▶ [INSTRUCTIONS TO FOLLOW]: Go through the records line by line. Report how many lines contain "computer", with nothing else.

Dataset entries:
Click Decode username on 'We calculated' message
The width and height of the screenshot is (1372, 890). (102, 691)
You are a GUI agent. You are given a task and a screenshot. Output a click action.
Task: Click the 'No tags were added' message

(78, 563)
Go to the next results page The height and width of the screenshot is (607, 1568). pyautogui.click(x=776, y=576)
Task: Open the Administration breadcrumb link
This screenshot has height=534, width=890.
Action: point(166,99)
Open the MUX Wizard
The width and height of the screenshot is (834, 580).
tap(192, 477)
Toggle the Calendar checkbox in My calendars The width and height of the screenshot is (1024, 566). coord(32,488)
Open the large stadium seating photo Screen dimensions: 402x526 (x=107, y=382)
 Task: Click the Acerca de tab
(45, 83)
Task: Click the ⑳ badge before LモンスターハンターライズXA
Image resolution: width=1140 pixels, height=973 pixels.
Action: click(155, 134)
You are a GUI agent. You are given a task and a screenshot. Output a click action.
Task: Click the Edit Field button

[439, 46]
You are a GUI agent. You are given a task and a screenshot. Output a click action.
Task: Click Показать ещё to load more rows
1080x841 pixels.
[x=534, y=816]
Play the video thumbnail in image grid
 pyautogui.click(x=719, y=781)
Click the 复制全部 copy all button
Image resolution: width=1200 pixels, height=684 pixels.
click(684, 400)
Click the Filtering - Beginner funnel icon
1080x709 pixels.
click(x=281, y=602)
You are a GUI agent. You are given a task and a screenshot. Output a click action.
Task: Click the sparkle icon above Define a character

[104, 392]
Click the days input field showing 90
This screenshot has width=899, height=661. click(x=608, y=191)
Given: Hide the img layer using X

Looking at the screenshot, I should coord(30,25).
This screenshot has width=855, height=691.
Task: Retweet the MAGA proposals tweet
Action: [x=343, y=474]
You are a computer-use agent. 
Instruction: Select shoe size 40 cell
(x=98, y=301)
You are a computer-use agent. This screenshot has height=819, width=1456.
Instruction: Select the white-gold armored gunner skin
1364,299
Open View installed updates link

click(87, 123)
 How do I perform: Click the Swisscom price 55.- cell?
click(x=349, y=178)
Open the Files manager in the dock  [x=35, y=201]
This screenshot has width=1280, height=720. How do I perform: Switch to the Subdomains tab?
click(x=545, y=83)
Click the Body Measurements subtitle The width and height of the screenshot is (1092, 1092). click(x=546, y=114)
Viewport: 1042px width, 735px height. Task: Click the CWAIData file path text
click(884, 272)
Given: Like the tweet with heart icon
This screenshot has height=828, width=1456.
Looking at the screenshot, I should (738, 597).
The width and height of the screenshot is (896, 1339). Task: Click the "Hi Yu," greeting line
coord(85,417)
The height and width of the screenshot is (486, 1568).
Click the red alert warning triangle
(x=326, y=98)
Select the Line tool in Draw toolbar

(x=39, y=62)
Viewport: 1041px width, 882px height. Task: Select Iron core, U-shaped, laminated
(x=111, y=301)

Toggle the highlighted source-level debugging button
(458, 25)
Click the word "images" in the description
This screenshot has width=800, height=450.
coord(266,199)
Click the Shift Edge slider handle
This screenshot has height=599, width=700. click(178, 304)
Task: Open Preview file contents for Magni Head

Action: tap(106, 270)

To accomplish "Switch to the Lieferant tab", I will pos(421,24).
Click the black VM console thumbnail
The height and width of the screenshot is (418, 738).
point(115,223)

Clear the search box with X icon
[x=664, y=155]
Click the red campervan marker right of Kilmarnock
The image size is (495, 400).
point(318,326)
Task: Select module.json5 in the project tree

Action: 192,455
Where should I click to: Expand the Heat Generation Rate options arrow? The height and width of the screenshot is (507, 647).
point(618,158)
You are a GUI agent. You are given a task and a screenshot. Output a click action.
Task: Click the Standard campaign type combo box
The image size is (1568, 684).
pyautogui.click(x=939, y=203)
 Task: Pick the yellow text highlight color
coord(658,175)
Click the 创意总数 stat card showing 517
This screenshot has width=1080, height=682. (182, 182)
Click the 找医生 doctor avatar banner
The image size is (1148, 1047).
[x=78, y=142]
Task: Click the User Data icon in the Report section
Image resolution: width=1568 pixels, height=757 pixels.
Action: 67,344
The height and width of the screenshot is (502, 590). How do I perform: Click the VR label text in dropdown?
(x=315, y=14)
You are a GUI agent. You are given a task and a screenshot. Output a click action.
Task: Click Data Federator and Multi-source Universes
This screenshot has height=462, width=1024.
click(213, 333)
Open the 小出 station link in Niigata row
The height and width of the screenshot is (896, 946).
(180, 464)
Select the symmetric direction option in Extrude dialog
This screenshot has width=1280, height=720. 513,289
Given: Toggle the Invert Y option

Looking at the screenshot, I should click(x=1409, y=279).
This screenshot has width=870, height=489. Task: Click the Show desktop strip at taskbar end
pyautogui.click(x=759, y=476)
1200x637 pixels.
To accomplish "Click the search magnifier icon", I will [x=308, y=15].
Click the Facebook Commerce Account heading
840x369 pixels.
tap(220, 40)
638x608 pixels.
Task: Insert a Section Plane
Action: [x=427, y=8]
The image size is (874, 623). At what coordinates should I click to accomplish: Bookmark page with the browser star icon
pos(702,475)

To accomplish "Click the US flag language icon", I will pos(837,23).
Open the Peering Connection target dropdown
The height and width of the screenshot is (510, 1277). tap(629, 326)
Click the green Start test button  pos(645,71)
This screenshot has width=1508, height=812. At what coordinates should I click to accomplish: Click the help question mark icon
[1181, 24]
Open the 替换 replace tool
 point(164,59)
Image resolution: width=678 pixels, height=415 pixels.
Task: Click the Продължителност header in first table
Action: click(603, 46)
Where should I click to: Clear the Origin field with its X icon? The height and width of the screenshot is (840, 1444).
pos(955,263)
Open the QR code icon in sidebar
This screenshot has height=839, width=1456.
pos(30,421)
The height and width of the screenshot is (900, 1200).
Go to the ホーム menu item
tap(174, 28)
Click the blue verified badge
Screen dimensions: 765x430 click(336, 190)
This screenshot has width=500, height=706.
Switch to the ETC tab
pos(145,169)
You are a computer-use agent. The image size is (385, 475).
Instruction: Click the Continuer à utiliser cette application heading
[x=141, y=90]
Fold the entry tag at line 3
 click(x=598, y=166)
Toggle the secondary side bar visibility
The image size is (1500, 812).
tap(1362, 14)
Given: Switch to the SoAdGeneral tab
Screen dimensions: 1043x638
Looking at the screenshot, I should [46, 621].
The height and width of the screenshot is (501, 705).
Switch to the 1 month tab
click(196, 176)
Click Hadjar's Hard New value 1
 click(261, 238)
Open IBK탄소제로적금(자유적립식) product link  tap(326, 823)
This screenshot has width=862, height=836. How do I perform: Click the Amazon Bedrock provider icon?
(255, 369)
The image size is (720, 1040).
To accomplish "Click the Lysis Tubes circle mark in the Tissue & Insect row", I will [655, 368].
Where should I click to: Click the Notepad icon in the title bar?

▶ [EXERCISE ANSWER]: 3